Certo carneiro
muito inteligente, mas indisciplinado, reparou os benefícios que a lã espalhava
em toda parte, e, desde então, julgou-se melhor que os outros seres da Criação,
passando a revoltar-se contra a tosquia.
— Se era tão precioso,
— pensava, — por que aceitar a humilhação daquela tesoura enorme? Experimentava
intenso frio, de tempos a tempos, e, despreocupado das ricas rações que recebia
no redil, detinha-se apenas no exame dos prejuízos que supunha sofrer.
Muito
amargurado, dirigiu-se ao Criador, exclamando:
— Meu Pai, não
estou satisfeito com a minha pelagem. A tosquia é um tormento… Modifica-me,
Senhor!…
O
Todo-Poderoso indagou, com bondade:
— Que desejas
que eu faça?
Vaidosamente,
o carneiro respondeu:
— Quero que a
minha lã seja toda de ouro.
A rogativa foi
satisfeita. Contudo, assim que o orgulhoso ovino se mostrou cheio de pelos
preciosos, várias pessoas ambiciosas atacaram-no sem piedade. Arrancaram-lhe,
violentamente, todos os fios, deixando-o em chagas.
O infeliz, a
lastimar-se, correu para o Altíssimo e implorou:
— Meu Pai,
muda-me novamente! Não posso exibir lã dourada… encontraria sempre salteadores
sem compaixão.
O Sábio dos
Sábios perguntou:
— Que queres
que eu faça?
O animal,
tocado pela mania de grandeza, suplicou:
— Quero que a
minha lã seja lavrada em porcelana primorosa.
Assim foi
feito. Entretanto, logo que tornou ao vale, apareceu no céu enorme ventania,
que lhe quebrou todos os fios, dilacerando-lhe a carne.
Regressou,
aflito, ao Todo-Misericordioso e queixou-se:
— Pai,
renova-me!… A porcelana não resiste ao vento… estou exausto…
Disse-lhe o
Senhor:
— Que desejas
que eu faça?
— A fim de não
provocar os ladrões e nem ferir-me com porcelana quebrada, quero que a minha lã
seja feita de mel.
O Criador
satisfez o pedido.

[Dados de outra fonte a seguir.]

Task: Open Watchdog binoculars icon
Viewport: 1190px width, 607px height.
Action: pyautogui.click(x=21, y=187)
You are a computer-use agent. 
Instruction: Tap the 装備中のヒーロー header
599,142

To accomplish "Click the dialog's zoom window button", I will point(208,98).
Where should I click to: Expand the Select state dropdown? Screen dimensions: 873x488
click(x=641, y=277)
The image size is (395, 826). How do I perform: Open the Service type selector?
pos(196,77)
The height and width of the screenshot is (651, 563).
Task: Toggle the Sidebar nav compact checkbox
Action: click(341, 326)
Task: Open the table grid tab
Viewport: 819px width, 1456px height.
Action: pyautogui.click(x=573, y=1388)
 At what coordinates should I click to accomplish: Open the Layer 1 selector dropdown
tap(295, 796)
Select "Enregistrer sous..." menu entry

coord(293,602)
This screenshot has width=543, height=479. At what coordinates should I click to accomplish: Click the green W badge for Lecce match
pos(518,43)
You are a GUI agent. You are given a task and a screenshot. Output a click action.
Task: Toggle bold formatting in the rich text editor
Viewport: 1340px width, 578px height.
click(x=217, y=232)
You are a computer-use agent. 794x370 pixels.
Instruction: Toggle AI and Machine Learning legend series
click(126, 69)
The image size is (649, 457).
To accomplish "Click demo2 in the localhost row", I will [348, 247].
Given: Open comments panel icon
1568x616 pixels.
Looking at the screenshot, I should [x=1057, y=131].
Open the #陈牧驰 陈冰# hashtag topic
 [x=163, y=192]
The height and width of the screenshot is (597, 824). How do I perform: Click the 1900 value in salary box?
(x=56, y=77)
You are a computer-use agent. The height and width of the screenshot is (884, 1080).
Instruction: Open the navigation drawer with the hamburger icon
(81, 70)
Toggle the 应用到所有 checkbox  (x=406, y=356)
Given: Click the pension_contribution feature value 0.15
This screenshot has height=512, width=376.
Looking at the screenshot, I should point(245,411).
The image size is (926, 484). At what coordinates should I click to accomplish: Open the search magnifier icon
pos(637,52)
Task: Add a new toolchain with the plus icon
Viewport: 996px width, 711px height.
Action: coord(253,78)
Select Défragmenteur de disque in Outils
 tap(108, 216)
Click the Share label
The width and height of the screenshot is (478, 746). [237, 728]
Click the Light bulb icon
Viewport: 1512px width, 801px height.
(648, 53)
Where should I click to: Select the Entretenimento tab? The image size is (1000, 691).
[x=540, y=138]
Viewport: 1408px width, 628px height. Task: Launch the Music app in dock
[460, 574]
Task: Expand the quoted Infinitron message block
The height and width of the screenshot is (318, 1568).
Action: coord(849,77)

Todavia, logo que o pobre se achou no redil, bandos de
moscas asquerosas cobriram-no em cheio e, por mais corresse campo a fora, não
evitou que elas lhe sugassem os fios adocicados.
O mísero
voltou ao Altíssimo e implorou:
— Pai,
modifica-me… as moscas deixaram-me em sangue!
O Senhor
indagou, de novo, com inexaurível paciência:
— Que queres
que eu faça?
Dessa vez, o
carneiro pensou mais tempo e considerou:
— Suponho que
seria mais feliz se tivesse minha lã semelhante às folhas de alface.
O Todo-Bondoso
atendeu-lhe mais uma vez a vontade e o carneiro voltou à planície, na
caprichosa alegria de parecer diferente. No entanto, quando alguns cavalos lhe
puseram os olhos, não conseguiu melhor sorte. Os equinos prenderam-no com os
dentes e, depois de lhe comerem a lã, abocanharam-lhe o corpo.
O carneiro
correu na direção do Juiz Supremo, gotejando sangue das chagas profundas, e, em
lágrimas, gemeu, humilde:
— Meu Pai, não
suporto mais!…
Como soluçasse
longamente, o Todo-Compassivo, vendo que ele se arrependera com sinceridade,
observou:
— Reanima-te,
meu filho! Que pedes agora?
O infeliz
replicou, em pranto:
— Pai, quero
voltar a ser um carneiro comum, como sempre fui. Não pretendo a superioridade
sobre meus irmãos. Hoje sei que os meus tosquiadores de outro tempo são meus
verdadeiros amigos. Nunca me deixaram em feridas e sempre me deram de comer e
beber, carinhosamente… Quero ser simples e útil, qual me fizeste, Senhor!…
O Pai sorriu,
bondoso, abençoou-o com ternura e falou:
— Volta e
segue teu caminho em paz. Compreendeste, enfim, que meus desígnios são justos.
Cada criatura está colocada, por minha Lei, no lugar que lhe compete e, se
pretendes receber, aprende a dar.
Então o
carneiro, envergonhado, mas satisfeito, voltou para o vale, misturou-se com os
outros e daí por diante foi muito feliz.